-- Your goal --
Every single record below is to be reproduced exactly.

(Input begins)

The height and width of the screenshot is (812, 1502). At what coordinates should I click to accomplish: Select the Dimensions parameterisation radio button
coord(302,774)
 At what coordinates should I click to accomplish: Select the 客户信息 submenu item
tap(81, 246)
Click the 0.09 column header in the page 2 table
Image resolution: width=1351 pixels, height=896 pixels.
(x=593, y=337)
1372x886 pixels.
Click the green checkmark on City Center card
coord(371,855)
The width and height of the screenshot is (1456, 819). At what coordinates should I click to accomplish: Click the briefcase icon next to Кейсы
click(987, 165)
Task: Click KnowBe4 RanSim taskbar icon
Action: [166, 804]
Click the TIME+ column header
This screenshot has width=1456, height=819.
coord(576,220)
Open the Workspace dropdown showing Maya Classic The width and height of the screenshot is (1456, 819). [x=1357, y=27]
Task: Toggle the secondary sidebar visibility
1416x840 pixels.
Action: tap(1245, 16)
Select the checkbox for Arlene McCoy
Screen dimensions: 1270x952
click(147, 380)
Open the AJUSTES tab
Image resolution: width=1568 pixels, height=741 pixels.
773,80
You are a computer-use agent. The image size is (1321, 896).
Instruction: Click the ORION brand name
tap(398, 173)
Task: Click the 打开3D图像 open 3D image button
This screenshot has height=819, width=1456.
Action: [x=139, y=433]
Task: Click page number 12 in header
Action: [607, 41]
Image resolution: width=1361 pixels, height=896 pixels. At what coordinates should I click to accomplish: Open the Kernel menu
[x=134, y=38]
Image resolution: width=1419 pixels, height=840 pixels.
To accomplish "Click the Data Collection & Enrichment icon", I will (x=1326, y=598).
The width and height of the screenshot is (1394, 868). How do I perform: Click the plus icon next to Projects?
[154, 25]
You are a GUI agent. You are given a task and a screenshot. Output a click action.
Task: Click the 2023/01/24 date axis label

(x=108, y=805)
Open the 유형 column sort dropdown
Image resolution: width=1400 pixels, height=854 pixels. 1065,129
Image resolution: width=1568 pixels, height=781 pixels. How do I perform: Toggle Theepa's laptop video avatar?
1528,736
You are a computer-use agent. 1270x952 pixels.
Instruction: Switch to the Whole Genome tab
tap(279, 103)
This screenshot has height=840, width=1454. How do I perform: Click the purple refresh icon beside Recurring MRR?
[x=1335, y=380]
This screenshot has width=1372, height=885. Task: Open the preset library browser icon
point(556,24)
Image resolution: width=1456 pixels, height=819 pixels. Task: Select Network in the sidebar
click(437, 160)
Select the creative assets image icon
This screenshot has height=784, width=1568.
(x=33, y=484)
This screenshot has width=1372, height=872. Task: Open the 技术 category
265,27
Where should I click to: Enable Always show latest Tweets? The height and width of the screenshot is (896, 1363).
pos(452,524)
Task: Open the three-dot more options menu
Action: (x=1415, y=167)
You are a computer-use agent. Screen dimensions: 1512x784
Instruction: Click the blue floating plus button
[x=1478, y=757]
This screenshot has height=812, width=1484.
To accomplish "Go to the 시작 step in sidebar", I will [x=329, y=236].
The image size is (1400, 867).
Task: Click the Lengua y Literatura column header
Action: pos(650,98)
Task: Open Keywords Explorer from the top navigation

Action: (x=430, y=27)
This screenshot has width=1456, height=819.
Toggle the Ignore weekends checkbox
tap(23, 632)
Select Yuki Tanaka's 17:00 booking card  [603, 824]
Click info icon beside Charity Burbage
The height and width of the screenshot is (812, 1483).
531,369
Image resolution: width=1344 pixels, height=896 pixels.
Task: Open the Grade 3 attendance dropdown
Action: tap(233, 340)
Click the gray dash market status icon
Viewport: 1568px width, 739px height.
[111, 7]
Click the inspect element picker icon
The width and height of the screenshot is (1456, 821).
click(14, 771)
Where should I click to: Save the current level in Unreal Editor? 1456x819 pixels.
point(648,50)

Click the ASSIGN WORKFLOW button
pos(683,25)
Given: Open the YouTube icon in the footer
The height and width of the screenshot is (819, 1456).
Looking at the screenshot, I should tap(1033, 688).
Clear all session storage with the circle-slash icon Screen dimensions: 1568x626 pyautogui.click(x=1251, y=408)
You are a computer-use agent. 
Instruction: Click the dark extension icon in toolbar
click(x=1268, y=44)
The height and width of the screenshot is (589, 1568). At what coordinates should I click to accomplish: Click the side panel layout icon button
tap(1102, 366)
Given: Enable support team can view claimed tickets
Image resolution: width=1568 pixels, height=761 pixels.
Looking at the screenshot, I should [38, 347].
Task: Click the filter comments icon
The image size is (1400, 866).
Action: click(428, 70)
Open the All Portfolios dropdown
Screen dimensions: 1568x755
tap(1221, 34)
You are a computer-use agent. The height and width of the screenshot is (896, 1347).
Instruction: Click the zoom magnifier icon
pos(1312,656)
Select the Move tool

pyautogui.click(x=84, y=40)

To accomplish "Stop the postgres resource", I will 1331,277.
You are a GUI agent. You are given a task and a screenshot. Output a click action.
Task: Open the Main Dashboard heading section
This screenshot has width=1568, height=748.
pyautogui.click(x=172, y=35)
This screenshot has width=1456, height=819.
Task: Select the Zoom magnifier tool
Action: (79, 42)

(Input ends)

-- Problem solution --
The height and width of the screenshot is (812, 1502). At what coordinates should I click to accomplish: Select the Dimensions parameterisation radio button
coord(302,774)
 At what coordinates should I click to accomplish: Select the 客户信息 submenu item
tap(81, 246)
Click the 0.09 column header in the page 2 table
Image resolution: width=1351 pixels, height=896 pixels.
(x=593, y=337)
1372x886 pixels.
Click the green checkmark on City Center card
coord(371,855)
The width and height of the screenshot is (1456, 819). At what coordinates should I click to accomplish: Click the briefcase icon next to Кейсы
click(987, 165)
Task: Click KnowBe4 RanSim taskbar icon
Action: [166, 804]
Click the TIME+ column header
This screenshot has width=1456, height=819.
coord(576,220)
Open the Workspace dropdown showing Maya Classic The width and height of the screenshot is (1456, 819). [x=1357, y=27]
Task: Toggle the secondary sidebar visibility
1416x840 pixels.
Action: tap(1245, 16)
Select the checkbox for Arlene McCoy
Screen dimensions: 1270x952
click(147, 380)
Open the AJUSTES tab
Image resolution: width=1568 pixels, height=741 pixels.
773,80
You are a computer-use agent. The image size is (1321, 896).
Instruction: Click the ORION brand name
tap(398, 173)
Task: Click the 打开3D图像 open 3D image button
This screenshot has height=819, width=1456.
Action: [x=139, y=433]
Task: Click page number 12 in header
Action: [607, 41]
Image resolution: width=1361 pixels, height=896 pixels. At what coordinates should I click to accomplish: Open the Kernel menu
[x=134, y=38]
Image resolution: width=1419 pixels, height=840 pixels.
To accomplish "Click the Data Collection & Enrichment icon", I will (x=1326, y=598).
The width and height of the screenshot is (1394, 868). How do I perform: Click the plus icon next to Projects?
[154, 25]
You are a GUI agent. You are given a task and a screenshot. Output a click action.
Task: Click the 2023/01/24 date axis label

(x=108, y=805)
Open the 유형 column sort dropdown
Image resolution: width=1400 pixels, height=854 pixels. 1065,129
Image resolution: width=1568 pixels, height=781 pixels. How do I perform: Toggle Theepa's laptop video avatar?
1528,736
You are a computer-use agent. 1270x952 pixels.
Instruction: Switch to the Whole Genome tab
tap(279, 103)
This screenshot has height=840, width=1454. How do I perform: Click the purple refresh icon beside Recurring MRR?
[x=1335, y=380]
This screenshot has width=1372, height=885. Task: Open the preset library browser icon
point(556,24)
Image resolution: width=1456 pixels, height=819 pixels. Task: Select Network in the sidebar
click(437, 160)
Select the creative assets image icon
This screenshot has height=784, width=1568.
(x=33, y=484)
This screenshot has width=1372, height=872. Task: Open the 技术 category
265,27
Where should I click to: Enable Always show latest Tweets? The height and width of the screenshot is (896, 1363).
pos(452,524)
Task: Open the three-dot more options menu
Action: (x=1415, y=167)
You are a computer-use agent. Screen dimensions: 1512x784
Instruction: Click the blue floating plus button
[x=1478, y=757]
This screenshot has height=812, width=1484.
To accomplish "Go to the 시작 step in sidebar", I will [x=329, y=236].
The image size is (1400, 867).
Task: Click the Lengua y Literatura column header
Action: pos(650,98)
Task: Open Keywords Explorer from the top navigation

Action: (x=430, y=27)
This screenshot has width=1456, height=819.
Toggle the Ignore weekends checkbox
tap(23, 632)
Select Yuki Tanaka's 17:00 booking card  [603, 824]
Click info icon beside Charity Burbage
The height and width of the screenshot is (812, 1483).
531,369
Image resolution: width=1344 pixels, height=896 pixels.
Task: Open the Grade 3 attendance dropdown
Action: tap(233, 340)
Click the gray dash market status icon
Viewport: 1568px width, 739px height.
[111, 7]
Click the inspect element picker icon
The width and height of the screenshot is (1456, 821).
click(14, 771)
Where should I click to: Save the current level in Unreal Editor? 1456x819 pixels.
point(648,50)

Click the ASSIGN WORKFLOW button
pos(683,25)
Given: Open the YouTube icon in the footer
The height and width of the screenshot is (819, 1456).
Looking at the screenshot, I should tap(1033, 688).
Clear all session storage with the circle-slash icon Screen dimensions: 1568x626 pyautogui.click(x=1251, y=408)
You are a computer-use agent. 
Instruction: Click the dark extension icon in toolbar
click(x=1268, y=44)
The height and width of the screenshot is (589, 1568). At what coordinates should I click to accomplish: Click the side panel layout icon button
tap(1102, 366)
Given: Enable support team can view claimed tickets
Image resolution: width=1568 pixels, height=761 pixels.
Looking at the screenshot, I should [38, 347].
Task: Click the filter comments icon
The image size is (1400, 866).
Action: click(428, 70)
Open the All Portfolios dropdown
Screen dimensions: 1568x755
tap(1221, 34)
You are a computer-use agent. The height and width of the screenshot is (896, 1347).
Instruction: Click the zoom magnifier icon
pos(1312,656)
Select the Move tool

pyautogui.click(x=84, y=40)

To accomplish "Stop the postgres resource", I will 1331,277.
You are a GUI agent. You are given a task and a screenshot. Output a click action.
Task: Open the Main Dashboard heading section
This screenshot has width=1568, height=748.
pyautogui.click(x=172, y=35)
This screenshot has width=1456, height=819.
Task: Select the Zoom magnifier tool
Action: (79, 42)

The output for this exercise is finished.